Ahora nos preguntamos: ¿cómo aplicar este método en nuestra reflexión sobre la moral? Si
la moral es un conjunto de normas, valores, creencias, costumbres y tradiciones, lo primero que
debemos hacer es adoptar ante ellos una actitud ingenua5, como si no supiéramos qué son ni para
qué sirven, a fin de poder arribar al conocimiento de su esencia —a su definición— partiendo de lo
que son para nosotros, o sea, del modo en que se ofrecen a nuestra conciencia. Esto implica que las
preguntas del tipo «¿qué son las normas?» deberán ser reemplazadas, en principio, por otras como
esta: «¿cuál es mi vivencia de las normas?» o «¿con qué cualidad aparecen las normas ante mí?»,
preguntas que, en lugar de propiciar respuestas parecidas a esta: «las normas son mandatos relativos
al obrar...», deberían abrirnos, más bien, a otras como las que siguen: «las normas aparecen ante mí
como un límite» o «las normas representan para mí una carga».
La exigencia propia del método fenomenológico es la de ser capaces de elaborar preguntas
límpidas, no contaminadas por las creencias que podamos tener sobre el objeto indagado. Aunque
tal exigencia es demasiado elevada para una mente que opera y se expande siempre a partir de
resortes preexistentes, ella supone, tal como dijimos más arriba, la suspensión de cualquier juicio en
torno a nuestro objeto de reflexión, porque a la hora de contemplar lo real en cuanto manifestación
(ante nuestra conciencia) todo juicio se convierte en un prejuicio, en el sentido negativo del
término, es decir, en un obstáculo para el conocimiento auténtico. Es por ello que en el desarrollo de
esta unidad no recurriremos al saber de otros pensadores sino al final, una vez que hayamos
edificado el nuestro propio, y únicamente lo haremos como una instancia complementaria destinada
a contrastar nuestras conclusiones con las suyas.

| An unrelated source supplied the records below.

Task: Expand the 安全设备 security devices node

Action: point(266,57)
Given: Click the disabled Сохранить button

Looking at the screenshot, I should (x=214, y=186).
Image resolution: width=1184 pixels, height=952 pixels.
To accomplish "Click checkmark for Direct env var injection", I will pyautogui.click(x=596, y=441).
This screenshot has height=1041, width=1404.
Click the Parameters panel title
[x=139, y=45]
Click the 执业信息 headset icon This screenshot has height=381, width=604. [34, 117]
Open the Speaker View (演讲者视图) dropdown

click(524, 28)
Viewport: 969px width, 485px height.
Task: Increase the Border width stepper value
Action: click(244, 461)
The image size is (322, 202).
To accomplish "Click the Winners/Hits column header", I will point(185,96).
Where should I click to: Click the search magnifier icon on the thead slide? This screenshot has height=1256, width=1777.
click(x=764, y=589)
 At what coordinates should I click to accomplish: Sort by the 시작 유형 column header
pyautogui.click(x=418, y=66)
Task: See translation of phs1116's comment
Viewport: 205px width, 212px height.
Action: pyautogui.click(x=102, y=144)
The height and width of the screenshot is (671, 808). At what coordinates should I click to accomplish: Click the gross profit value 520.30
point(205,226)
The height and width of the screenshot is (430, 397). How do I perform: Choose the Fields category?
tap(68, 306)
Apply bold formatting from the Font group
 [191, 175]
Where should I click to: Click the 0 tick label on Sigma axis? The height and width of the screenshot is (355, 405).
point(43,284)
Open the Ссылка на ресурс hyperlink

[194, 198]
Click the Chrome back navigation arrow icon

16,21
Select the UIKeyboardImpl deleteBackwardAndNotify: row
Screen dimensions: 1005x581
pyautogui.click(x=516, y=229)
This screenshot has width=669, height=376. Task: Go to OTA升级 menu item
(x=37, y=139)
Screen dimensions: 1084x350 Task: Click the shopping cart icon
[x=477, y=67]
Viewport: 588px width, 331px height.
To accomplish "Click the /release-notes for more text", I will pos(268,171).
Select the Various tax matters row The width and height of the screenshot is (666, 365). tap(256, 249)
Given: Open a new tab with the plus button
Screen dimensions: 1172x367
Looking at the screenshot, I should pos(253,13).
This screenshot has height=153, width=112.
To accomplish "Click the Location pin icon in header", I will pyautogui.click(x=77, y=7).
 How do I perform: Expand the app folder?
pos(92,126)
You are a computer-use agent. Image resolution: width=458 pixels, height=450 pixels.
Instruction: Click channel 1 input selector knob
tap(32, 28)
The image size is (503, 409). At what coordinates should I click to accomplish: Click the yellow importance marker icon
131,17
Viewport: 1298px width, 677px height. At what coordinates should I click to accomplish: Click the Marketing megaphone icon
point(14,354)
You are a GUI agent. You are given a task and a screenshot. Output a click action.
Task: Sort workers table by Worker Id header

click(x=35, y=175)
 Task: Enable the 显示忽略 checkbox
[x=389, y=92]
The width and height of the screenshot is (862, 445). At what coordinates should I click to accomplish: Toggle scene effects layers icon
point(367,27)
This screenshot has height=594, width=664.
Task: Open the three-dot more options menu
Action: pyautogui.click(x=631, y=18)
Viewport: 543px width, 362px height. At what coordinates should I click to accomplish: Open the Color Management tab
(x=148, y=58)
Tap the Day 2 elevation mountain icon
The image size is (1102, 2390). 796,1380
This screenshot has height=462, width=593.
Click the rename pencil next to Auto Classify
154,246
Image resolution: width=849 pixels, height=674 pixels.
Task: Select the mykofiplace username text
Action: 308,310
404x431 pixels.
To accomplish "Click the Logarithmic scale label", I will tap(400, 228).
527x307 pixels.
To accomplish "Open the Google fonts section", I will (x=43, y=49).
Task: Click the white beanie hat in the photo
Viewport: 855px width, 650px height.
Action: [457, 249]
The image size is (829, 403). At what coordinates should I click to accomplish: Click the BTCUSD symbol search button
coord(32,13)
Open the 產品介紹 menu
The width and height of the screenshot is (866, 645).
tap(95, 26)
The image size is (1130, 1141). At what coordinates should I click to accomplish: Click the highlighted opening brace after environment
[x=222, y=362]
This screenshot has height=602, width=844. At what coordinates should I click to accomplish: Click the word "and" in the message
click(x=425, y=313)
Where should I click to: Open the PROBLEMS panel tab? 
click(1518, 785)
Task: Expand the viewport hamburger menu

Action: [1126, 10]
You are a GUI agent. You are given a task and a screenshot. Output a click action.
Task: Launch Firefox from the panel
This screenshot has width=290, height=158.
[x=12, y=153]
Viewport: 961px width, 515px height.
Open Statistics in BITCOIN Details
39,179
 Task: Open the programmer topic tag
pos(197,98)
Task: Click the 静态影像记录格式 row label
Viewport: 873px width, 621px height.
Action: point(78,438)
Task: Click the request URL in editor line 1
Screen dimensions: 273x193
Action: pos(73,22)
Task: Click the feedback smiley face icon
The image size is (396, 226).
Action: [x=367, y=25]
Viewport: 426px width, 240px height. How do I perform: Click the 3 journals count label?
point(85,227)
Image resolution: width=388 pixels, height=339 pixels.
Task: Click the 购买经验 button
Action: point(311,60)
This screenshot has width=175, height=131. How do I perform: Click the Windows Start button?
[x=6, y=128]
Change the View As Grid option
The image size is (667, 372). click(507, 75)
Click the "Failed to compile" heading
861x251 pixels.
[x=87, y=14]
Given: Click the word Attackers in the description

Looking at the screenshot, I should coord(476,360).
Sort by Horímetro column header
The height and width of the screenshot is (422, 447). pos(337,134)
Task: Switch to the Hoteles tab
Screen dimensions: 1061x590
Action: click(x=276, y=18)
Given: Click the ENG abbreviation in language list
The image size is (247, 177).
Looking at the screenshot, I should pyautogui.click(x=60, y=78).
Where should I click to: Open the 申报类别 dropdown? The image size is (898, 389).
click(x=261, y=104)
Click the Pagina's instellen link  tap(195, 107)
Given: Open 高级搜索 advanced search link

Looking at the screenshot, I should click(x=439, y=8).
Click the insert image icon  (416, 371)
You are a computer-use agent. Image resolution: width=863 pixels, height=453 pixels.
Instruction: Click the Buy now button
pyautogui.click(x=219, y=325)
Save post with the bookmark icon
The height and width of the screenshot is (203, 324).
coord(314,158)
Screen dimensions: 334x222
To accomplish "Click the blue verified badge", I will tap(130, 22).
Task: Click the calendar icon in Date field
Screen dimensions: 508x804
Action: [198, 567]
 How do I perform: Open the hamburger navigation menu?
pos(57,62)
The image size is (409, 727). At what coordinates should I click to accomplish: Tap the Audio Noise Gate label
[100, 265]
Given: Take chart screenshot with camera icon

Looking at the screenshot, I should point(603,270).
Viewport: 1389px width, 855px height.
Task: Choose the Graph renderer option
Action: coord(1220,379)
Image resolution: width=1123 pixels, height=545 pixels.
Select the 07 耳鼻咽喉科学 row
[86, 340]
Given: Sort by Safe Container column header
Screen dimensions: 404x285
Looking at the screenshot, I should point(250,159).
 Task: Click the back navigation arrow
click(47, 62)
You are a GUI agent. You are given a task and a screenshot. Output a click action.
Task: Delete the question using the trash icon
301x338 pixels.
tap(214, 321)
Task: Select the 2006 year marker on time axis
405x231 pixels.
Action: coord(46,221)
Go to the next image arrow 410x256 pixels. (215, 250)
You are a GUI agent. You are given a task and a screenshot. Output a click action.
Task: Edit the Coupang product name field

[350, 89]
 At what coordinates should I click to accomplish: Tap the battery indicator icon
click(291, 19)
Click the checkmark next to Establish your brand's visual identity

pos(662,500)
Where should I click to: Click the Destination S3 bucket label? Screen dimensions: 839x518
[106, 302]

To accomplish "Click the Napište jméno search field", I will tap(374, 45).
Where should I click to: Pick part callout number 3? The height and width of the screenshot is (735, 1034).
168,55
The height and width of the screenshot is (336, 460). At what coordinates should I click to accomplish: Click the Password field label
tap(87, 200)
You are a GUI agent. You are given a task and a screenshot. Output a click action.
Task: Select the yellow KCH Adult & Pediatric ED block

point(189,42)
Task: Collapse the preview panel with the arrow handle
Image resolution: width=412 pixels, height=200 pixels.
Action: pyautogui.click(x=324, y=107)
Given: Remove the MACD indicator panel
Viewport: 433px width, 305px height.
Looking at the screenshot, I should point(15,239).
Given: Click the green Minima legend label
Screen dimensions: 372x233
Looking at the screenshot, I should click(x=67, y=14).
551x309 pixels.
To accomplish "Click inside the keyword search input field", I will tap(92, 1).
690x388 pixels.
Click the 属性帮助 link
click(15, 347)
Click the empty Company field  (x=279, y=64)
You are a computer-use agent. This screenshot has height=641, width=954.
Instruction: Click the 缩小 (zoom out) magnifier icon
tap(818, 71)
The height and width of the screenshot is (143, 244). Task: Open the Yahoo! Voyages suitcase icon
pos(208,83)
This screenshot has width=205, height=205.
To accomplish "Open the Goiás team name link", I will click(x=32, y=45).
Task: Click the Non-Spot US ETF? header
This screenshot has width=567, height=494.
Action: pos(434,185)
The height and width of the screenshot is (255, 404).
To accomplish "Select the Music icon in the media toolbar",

¿A qué tipo de conclusiones llegaremos partiendo de nuestras propias vivencias? Por un
lado, podremos arribar al conocimiento de la esencia de los elementos de la moral, pero también —
y esto es lo más importante— a una comprensión interna de la moralidad. Comprender no es lo
mismo que entender: se entiende lo particular, se comprende la totalidad. Nosotros, en tanto
hombres y mujeres insertos en una cultura determinada, somos parte de una totalidad moral, por así
decirlo. Somos principio y destino suyo, sus agentes y pacientes6, y, por encima de todo, canales de
manifestación de la moralidad: hay pregunta por la moral (hay ética) porque existimos. Comprender
la totalidad moral involucra también la necesidad de comprender nuestra propio lugar en ella, pero
desde una mirada interior, desde la consideración del modo en que las normas, valores y costumbres
resuenan en nuestro espíritu.

5
En el caso de la moral esto resulta más sencillo, puesto que no lidiamos cotidianamente con las esencias de las normas,
los valores y demás, sino que, al estar éstos implícitos en la cultura, guían nuestro obrar sin la necesidad de que nos
preguntemos permanentemente qué son.
6
También padecemos la moral, en tanto que hay aspectos suyos que no podemos modificar.